During development, I stumbled upon two weirdnesses with the Google Maps API. First of all, the FOV angles for specific zoom levels are not documented properly. In the developer's guide we can find a table listing the FOVs for zoom levels 0 to 4. Except for zoom level 1, these angles are very inaccurate, though. Figure 5 contains a comparison between the documented angles and my own measurements. This required to write a small helper method that approximated the measured values more closely. Having a correct FOV is essential for performing the projection, thus it is very important to have accurate values.

Figure 32
Figure 5: Difference between documented and measured FOV

The marker extends the generic google.maps.OverlayView class in order to be able to work inside the google maps event framework. This class will call onAdd and onRemove callbacks when the marker is being added or removed to the Map, respectively. These methods can be overriden by our custom marker class in order to create or destroy the marker's DOM node and initialize its position.
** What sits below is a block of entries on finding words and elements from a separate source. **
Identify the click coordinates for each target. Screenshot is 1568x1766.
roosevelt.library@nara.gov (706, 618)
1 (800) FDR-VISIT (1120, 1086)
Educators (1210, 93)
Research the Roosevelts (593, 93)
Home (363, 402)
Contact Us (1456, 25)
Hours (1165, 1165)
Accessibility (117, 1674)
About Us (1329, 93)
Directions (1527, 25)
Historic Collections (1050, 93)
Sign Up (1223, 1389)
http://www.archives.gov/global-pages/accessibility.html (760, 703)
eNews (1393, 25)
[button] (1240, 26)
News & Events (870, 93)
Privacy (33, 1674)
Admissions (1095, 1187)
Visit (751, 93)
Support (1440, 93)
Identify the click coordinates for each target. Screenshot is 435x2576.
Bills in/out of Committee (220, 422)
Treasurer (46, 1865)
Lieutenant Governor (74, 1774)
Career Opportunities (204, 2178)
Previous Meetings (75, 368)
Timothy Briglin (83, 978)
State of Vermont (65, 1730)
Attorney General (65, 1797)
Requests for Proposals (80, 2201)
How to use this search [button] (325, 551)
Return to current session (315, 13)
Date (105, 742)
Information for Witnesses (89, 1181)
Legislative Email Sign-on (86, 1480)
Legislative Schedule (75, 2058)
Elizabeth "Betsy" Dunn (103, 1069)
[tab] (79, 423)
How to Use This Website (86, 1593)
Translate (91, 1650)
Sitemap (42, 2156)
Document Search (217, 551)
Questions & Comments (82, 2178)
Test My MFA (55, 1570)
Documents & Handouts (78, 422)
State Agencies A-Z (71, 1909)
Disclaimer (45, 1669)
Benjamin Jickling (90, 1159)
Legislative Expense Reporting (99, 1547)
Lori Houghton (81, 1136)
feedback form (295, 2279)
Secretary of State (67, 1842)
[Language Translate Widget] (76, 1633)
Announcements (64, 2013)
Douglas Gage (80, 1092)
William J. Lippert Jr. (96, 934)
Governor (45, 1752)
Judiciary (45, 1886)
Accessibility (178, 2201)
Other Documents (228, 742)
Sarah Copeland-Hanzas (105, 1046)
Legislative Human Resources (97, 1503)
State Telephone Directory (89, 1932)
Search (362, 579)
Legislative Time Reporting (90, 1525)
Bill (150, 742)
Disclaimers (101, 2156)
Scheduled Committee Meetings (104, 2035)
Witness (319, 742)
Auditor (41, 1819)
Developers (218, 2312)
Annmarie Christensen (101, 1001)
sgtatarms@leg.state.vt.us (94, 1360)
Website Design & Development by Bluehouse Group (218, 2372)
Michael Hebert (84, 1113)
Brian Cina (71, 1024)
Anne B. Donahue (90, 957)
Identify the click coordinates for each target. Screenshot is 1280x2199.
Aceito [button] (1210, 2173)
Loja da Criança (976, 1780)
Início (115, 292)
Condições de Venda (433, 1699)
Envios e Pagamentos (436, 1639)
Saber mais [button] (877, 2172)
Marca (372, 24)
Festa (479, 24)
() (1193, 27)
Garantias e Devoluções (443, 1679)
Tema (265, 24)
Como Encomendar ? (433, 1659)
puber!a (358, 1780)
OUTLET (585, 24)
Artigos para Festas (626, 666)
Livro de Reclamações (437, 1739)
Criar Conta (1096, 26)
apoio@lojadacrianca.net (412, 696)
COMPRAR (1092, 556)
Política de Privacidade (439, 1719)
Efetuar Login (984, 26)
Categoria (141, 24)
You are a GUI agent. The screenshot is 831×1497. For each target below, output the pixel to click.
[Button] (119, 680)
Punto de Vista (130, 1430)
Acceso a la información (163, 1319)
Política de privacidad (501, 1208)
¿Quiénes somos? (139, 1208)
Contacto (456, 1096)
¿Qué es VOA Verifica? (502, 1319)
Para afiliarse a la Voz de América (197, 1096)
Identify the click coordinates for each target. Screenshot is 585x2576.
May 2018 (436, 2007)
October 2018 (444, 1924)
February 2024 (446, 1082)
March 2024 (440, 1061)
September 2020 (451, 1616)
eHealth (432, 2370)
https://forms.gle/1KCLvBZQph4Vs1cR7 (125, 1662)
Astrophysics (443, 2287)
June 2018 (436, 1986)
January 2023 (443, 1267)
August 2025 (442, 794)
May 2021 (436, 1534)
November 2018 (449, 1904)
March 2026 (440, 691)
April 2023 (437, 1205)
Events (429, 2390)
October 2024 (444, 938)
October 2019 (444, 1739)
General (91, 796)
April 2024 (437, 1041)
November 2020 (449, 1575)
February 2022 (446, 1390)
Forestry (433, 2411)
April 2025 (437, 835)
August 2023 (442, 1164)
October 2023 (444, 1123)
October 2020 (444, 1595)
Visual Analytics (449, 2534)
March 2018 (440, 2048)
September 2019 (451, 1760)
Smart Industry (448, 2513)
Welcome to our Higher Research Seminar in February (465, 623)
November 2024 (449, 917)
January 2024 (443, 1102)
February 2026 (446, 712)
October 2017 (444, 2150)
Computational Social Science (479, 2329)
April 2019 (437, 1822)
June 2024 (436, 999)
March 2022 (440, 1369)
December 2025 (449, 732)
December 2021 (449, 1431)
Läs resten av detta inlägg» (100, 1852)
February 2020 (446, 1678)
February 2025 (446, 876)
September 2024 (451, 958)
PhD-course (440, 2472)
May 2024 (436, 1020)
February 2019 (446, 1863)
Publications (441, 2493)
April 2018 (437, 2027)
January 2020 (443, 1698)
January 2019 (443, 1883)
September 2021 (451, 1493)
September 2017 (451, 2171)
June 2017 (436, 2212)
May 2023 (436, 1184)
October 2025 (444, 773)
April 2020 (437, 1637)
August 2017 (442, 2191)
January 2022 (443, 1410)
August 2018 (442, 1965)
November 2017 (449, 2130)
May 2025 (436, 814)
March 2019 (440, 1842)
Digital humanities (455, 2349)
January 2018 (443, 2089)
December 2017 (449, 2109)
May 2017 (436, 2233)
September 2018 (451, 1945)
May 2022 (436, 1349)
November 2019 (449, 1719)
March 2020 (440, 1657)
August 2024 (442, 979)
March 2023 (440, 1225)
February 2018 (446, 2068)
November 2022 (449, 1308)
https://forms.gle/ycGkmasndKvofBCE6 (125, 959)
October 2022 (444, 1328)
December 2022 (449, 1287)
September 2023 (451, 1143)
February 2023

Normally, these methods are being called after as soon as the view's map is changed and the new map is in a ready state. While OverlayView.setMap() accepts both a regular Map and a StreetViewPanorama according to the documentation, the previously mentioned callbacks are only fired if the given object is in fact a google.maps.Map. In order to use an OverlayView in a StreetViewPanorama, I had to work around that issue by polling the panorama for readiness in our custom class and fire the callbacks appropriately. This was another issue not immediately clear from the API reference and should probably be fixed in the future.